Aku menghela nafas panjang dan beranjak menuju kamarku. Aku tinggal sendiri di dunia, tidak di beri keluarga juga tidak di beri teman. Aish, mereka itu kejam sekali padaku. Sebenarnya kesalahanku tidak terlalu fatal. Yah, hanya jatuh cinta dan sialnya aku jatuh cinta pada seorang iblis bernama Max, atau biasa di panggil Shim Changmin. Dia tampan, tinggi dan tingkat kejahatannya di atas rata-rata iblis normal. Aku sendiri tidak tahu mengapa bisa jatuh cinta padanya, mungkin hanya karna dia tampan? Entahlah. Itu semua rumit.

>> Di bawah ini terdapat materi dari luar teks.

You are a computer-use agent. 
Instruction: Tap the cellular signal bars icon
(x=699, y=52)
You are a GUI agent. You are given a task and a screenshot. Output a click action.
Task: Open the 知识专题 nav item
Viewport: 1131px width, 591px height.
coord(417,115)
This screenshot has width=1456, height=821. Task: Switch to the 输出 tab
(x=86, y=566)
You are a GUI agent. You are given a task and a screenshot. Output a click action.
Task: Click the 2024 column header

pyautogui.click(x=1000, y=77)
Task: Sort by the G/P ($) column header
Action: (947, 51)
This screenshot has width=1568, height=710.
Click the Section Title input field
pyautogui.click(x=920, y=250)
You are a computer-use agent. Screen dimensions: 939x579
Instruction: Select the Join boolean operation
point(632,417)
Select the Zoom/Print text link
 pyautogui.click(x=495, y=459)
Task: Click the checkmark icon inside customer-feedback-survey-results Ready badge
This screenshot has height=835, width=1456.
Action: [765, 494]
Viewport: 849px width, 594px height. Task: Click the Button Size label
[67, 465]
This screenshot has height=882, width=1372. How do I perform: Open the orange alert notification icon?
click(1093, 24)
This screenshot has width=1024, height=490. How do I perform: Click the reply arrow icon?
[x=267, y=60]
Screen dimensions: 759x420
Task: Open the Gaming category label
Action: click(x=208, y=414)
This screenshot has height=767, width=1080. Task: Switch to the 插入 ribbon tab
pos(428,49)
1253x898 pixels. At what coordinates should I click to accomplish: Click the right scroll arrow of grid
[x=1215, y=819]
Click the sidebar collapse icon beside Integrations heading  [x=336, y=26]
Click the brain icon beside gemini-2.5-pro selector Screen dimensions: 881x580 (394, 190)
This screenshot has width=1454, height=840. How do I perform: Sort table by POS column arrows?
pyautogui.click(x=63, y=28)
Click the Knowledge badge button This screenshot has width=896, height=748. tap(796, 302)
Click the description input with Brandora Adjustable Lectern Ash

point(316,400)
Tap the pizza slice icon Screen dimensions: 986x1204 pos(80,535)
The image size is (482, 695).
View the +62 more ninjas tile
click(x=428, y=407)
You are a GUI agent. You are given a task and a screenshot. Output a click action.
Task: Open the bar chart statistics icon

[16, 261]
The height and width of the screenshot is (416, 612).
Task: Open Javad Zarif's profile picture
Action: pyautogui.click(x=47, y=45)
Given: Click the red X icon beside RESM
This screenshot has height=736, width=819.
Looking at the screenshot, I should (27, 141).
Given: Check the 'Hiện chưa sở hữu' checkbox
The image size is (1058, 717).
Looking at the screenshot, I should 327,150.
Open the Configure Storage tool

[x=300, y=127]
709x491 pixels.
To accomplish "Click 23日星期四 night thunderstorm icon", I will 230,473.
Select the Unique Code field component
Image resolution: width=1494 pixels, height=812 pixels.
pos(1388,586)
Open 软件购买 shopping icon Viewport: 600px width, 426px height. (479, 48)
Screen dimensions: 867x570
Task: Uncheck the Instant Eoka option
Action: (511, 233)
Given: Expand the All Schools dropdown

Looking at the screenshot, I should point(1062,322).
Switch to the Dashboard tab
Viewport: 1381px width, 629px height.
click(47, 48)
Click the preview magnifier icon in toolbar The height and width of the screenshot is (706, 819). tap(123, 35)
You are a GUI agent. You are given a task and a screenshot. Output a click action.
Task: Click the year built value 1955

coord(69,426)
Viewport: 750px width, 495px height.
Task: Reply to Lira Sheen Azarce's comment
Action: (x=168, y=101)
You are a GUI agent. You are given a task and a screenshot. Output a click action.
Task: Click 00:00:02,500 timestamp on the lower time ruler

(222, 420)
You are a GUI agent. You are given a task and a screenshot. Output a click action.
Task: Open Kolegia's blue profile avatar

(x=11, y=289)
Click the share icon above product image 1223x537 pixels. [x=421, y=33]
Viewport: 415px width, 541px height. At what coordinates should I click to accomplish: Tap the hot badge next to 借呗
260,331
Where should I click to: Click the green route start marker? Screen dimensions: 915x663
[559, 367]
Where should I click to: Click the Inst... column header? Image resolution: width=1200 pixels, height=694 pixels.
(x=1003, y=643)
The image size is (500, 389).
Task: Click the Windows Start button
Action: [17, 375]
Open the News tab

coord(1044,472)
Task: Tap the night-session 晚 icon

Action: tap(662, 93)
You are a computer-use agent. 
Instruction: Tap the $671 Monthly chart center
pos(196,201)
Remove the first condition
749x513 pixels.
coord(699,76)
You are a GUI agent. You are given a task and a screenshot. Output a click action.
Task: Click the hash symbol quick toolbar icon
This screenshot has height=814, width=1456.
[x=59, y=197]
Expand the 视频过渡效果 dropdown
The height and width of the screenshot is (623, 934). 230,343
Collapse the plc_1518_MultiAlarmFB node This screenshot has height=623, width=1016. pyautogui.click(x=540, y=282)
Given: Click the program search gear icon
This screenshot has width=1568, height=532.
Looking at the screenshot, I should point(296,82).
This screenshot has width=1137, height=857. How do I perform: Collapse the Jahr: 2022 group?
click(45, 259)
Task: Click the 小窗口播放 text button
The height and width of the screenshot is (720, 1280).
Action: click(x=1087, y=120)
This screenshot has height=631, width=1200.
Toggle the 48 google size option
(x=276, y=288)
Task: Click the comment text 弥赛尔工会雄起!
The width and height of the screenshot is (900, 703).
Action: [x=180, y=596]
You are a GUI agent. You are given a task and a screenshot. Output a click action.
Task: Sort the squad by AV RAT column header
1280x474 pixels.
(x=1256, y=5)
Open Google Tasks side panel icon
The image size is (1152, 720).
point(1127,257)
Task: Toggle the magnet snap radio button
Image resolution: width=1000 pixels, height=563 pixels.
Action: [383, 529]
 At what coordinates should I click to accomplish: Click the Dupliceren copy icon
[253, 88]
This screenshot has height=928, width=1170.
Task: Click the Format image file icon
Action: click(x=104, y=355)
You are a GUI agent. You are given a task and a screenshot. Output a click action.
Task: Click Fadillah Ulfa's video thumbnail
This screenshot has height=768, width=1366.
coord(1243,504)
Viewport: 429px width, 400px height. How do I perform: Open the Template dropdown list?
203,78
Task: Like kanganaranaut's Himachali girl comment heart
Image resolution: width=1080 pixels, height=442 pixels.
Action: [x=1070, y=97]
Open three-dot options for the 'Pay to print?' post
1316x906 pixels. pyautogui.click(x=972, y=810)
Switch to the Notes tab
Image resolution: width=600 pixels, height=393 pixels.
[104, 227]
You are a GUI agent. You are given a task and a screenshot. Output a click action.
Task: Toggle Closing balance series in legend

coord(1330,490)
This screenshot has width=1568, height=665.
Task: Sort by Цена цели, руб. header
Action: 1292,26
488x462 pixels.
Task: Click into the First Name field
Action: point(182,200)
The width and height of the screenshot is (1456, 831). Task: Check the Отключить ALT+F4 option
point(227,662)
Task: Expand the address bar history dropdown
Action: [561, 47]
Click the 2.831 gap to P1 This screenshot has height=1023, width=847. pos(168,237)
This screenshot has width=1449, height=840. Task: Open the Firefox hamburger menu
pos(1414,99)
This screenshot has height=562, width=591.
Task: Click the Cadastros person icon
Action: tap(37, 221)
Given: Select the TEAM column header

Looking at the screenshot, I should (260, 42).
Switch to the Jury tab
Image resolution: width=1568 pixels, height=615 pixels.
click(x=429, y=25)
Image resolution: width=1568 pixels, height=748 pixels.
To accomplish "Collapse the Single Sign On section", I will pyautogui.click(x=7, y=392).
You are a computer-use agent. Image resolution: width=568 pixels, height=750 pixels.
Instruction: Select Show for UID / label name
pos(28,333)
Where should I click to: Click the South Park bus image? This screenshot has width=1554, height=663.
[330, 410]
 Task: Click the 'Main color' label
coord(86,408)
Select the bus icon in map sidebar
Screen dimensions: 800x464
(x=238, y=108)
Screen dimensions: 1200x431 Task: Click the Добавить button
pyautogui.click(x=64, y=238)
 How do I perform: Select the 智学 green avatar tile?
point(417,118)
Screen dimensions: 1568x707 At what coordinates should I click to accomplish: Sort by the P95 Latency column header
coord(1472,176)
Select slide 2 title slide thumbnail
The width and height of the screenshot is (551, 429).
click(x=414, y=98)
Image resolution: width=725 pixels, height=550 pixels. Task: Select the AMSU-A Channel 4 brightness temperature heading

Perasaanku pun di ketahui karena iblis bernama Mirrelle mengadukan kelakuanku kepada pimpinan malaikat. Dia juga iblis dan sayangnya dia lebih kejam dari siapapun, yah jadi pantas saja jika dia mampu memimpin dunia iblis dengan baik. Kejahatannya tidak tertandingi oleh siapapun sepertinya. Dia melaporkanku dan melihatkan isi pikirannya. Sejujurnya dia di beri berkah yang luar biasa sekalipun dia iblis. Dia mampu membaca hati orang lain dan dia membaca isi hatiku sesuka hatinya. Yah, wajar sih karena dia mencintai Max. Jadi ku rasa dia tidak ingin aku mendekati pria pujaannya. Lagipula, malaikat tidak mungkin bersama dengan iblis.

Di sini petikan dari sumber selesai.